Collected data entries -
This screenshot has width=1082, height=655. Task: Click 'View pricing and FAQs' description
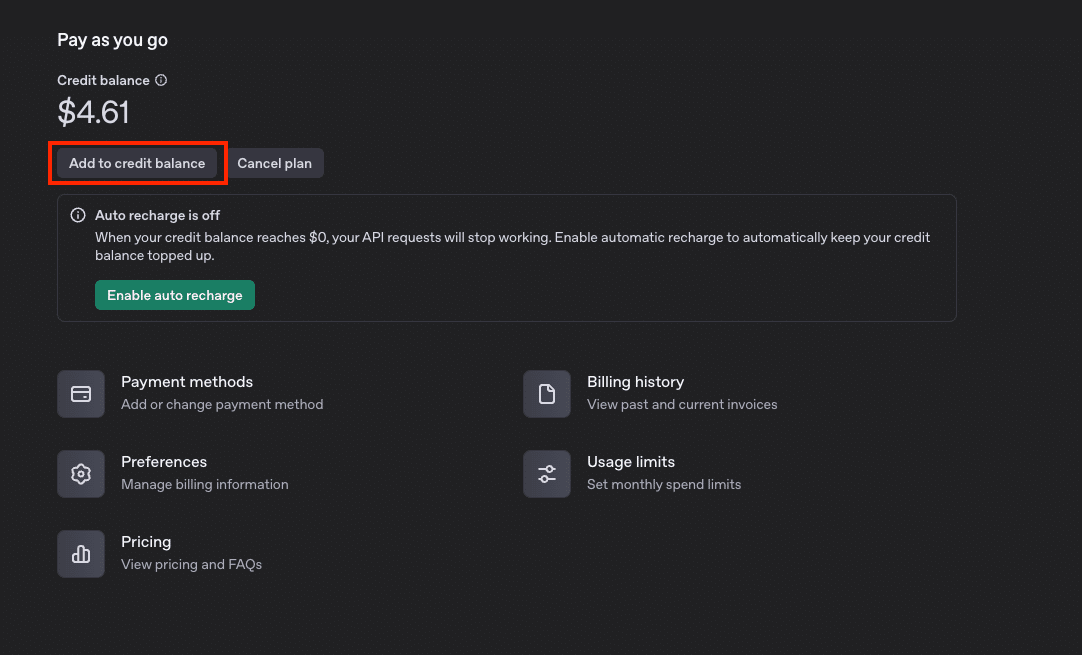pyautogui.click(x=191, y=565)
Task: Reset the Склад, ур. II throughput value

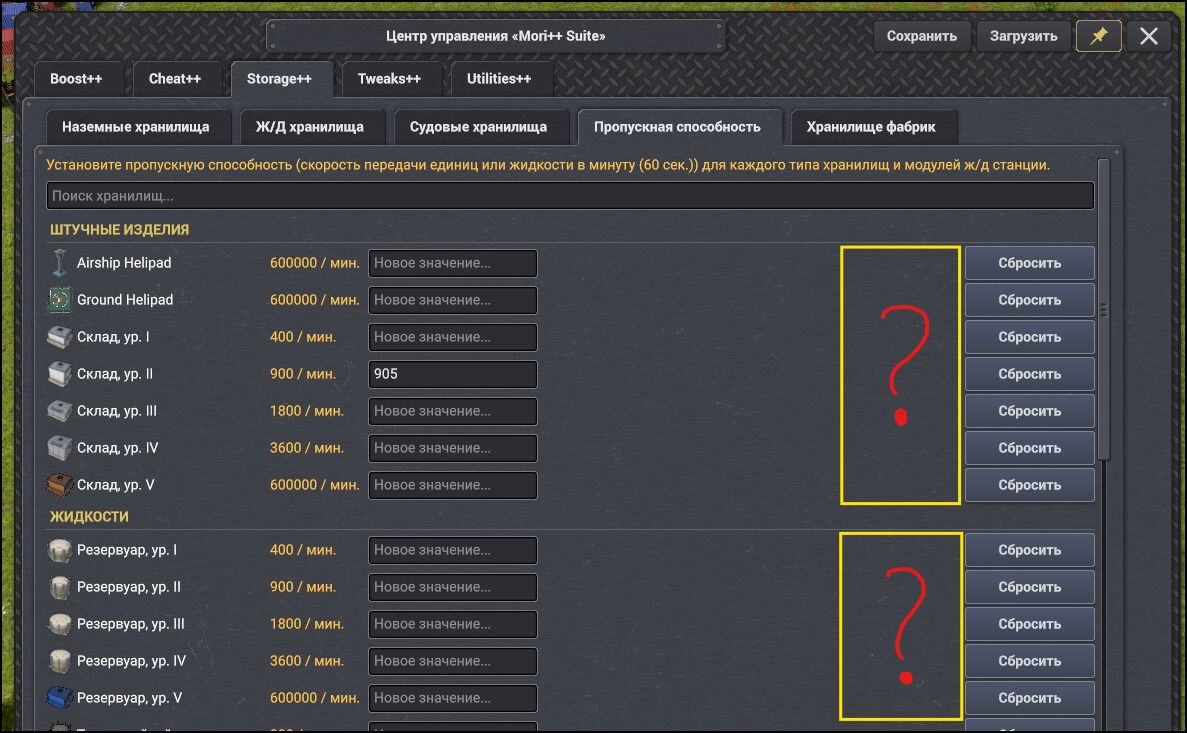Action: click(1030, 374)
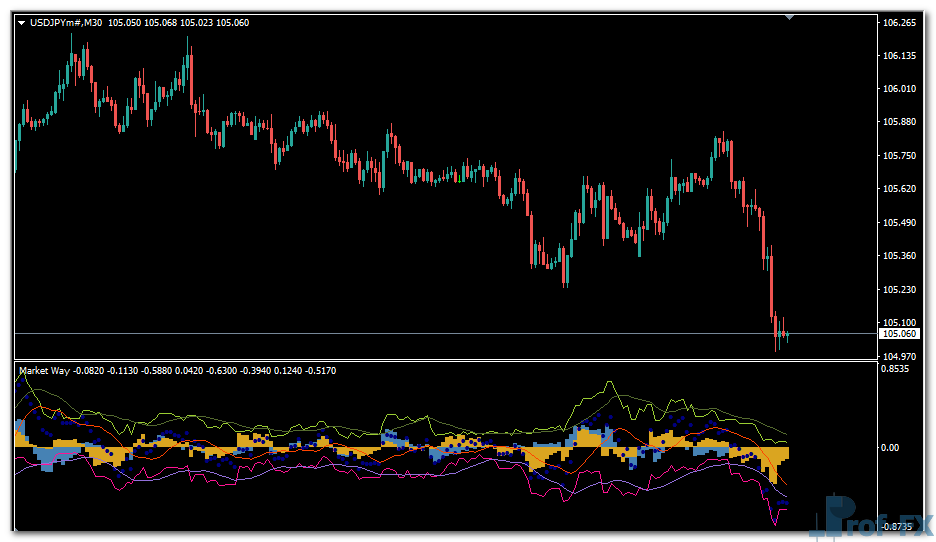
Task: Click the 105.880 level on price axis
Action: pyautogui.click(x=900, y=122)
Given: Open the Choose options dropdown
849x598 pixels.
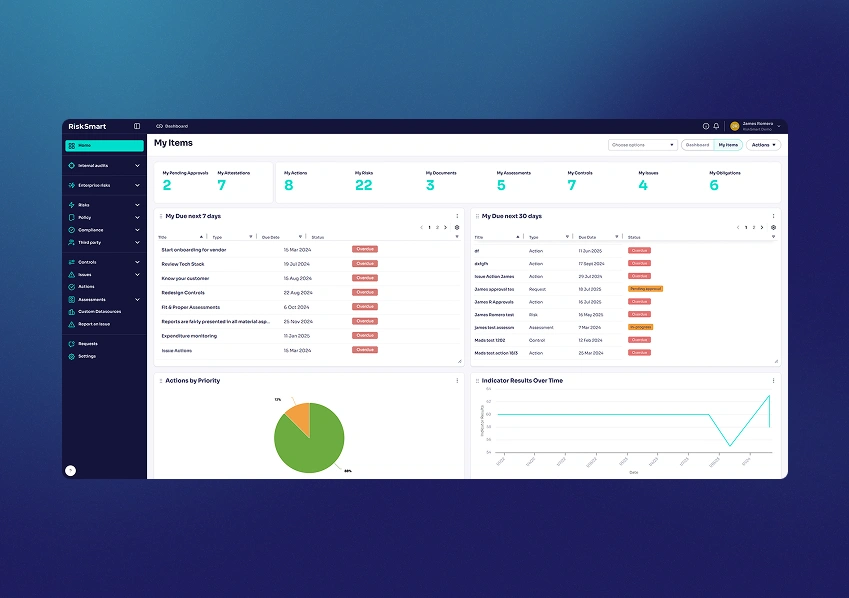Looking at the screenshot, I should (643, 145).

Instructions to follow - Copy every record above exactly as written, but leave out the pictures.

Result of this task -
This screenshot has width=1082, height=655. Task: Click 'View pricing and FAQs' description
pyautogui.click(x=191, y=565)
Task: Reset the Склад, ур. II throughput value

Action: click(1030, 374)
Task: Click the 105.880 level on price axis
Action: pyautogui.click(x=900, y=122)
Given: Open the Choose options dropdown
849x598 pixels.
Looking at the screenshot, I should (643, 145).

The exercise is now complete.